__Exercise directions__: Rewrite the records starting at the very beginning and ending at the line with "coord(622,58)", swapping "Recycle bin" for "Trash" and changing nothing else.

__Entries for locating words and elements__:
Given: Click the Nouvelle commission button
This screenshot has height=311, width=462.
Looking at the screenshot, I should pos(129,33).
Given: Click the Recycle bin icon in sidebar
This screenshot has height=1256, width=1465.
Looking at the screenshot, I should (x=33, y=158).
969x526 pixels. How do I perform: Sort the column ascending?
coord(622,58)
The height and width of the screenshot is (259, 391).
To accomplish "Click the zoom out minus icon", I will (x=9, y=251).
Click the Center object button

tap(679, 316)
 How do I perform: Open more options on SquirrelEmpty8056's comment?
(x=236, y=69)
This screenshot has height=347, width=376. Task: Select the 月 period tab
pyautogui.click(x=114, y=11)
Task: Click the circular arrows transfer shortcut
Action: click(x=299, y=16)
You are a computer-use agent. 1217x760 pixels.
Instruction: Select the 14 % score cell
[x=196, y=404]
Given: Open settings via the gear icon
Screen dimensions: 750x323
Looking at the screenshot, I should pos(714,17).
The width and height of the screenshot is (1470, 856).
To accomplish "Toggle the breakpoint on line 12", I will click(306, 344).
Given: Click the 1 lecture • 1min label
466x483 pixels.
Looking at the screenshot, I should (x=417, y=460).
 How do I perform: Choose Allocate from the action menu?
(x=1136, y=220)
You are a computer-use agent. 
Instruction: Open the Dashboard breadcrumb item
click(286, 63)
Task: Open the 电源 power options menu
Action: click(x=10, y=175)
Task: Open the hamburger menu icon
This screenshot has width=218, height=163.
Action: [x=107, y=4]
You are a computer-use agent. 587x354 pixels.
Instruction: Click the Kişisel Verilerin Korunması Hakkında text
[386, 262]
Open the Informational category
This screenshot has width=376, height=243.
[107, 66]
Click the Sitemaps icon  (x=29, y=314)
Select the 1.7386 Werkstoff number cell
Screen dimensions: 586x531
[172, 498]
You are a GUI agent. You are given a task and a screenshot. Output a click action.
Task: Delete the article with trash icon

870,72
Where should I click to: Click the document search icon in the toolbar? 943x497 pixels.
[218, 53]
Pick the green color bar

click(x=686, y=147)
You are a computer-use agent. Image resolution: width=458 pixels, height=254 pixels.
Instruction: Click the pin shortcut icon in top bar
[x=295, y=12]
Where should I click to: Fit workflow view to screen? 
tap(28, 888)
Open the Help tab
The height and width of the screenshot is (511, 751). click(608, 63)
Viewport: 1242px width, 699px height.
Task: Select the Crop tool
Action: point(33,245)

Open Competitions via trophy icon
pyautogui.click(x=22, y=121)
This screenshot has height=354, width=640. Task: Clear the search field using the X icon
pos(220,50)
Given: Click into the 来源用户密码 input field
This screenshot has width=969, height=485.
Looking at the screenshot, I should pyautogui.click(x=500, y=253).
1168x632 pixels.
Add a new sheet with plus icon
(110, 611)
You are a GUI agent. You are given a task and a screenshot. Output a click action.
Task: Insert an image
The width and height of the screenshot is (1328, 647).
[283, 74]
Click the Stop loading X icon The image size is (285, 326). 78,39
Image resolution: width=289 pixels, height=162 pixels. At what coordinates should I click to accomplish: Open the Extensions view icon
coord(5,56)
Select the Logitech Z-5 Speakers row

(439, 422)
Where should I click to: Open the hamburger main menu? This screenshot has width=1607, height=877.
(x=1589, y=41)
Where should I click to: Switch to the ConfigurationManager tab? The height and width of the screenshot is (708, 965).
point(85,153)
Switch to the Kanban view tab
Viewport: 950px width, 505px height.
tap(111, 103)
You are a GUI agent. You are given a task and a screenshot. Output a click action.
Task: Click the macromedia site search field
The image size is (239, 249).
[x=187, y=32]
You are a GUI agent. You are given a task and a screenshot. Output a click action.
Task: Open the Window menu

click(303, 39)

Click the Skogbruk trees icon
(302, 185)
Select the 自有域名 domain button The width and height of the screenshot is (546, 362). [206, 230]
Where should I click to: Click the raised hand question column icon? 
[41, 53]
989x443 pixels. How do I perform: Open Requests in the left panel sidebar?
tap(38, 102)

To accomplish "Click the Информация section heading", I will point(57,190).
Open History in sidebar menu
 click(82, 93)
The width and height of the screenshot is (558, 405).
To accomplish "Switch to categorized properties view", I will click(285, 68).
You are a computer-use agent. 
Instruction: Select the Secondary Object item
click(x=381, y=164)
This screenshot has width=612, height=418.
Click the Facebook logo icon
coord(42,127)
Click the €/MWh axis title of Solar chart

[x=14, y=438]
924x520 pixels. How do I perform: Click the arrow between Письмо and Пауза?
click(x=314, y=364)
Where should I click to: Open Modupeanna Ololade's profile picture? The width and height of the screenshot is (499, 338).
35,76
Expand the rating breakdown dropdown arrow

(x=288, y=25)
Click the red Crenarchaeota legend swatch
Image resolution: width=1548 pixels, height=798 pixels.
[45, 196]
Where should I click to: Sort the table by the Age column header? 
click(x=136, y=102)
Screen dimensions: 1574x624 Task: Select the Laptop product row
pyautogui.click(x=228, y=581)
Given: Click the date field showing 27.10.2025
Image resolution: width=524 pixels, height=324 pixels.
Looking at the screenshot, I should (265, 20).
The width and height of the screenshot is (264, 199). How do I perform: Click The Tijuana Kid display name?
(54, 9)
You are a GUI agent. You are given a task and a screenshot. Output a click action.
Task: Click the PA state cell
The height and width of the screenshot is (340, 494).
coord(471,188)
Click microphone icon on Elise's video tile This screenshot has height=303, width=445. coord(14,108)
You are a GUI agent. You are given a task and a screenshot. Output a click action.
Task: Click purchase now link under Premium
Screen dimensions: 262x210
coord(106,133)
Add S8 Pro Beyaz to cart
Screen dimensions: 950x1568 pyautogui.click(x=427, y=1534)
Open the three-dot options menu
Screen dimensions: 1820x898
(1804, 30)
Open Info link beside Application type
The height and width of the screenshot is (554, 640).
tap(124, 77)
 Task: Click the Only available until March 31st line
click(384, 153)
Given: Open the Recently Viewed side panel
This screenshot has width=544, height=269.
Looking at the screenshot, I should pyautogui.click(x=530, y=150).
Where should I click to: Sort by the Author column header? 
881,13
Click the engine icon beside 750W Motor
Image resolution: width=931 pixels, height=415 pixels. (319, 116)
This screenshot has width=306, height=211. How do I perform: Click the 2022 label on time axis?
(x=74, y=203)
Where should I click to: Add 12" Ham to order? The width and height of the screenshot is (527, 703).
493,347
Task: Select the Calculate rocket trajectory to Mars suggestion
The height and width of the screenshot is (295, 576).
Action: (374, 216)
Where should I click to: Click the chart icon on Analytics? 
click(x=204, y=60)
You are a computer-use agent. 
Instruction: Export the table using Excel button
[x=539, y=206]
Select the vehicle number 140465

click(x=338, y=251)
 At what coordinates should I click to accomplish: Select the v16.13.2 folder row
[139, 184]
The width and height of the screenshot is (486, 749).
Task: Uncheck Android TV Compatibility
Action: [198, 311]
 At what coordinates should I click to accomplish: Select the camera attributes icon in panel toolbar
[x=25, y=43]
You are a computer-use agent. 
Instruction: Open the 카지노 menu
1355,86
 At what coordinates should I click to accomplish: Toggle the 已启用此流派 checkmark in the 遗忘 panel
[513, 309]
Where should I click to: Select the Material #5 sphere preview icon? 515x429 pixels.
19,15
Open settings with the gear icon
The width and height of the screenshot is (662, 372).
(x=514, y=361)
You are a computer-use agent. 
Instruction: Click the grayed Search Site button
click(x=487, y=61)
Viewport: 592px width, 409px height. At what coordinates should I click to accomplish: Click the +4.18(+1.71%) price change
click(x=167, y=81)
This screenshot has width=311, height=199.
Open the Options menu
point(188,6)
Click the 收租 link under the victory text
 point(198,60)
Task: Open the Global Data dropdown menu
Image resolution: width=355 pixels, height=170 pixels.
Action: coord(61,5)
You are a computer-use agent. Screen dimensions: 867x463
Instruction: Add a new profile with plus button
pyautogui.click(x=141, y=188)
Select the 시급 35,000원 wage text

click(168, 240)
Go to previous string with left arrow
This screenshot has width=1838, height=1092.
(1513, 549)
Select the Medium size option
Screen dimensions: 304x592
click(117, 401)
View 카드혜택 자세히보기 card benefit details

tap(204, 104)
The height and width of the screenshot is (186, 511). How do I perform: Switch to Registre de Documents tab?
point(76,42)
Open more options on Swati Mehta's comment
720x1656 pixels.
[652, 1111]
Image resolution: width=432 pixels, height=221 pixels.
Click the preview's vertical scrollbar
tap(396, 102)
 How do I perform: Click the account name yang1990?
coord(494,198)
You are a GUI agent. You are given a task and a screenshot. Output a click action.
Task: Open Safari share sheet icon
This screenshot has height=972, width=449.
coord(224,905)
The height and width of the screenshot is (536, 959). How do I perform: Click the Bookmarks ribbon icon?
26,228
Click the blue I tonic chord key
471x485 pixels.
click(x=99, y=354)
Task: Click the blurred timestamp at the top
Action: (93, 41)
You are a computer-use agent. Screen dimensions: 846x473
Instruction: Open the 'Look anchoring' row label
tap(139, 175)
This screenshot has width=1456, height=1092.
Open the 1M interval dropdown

__Finished task__:
Given: Click the Nouvelle commission button
This screenshot has height=311, width=462.
Looking at the screenshot, I should pos(129,33).
Given: Click the Trash icon in sidebar
This screenshot has height=1256, width=1465.
Looking at the screenshot, I should (x=33, y=158).
969x526 pixels. How do I perform: Sort the column ascending?
coord(622,58)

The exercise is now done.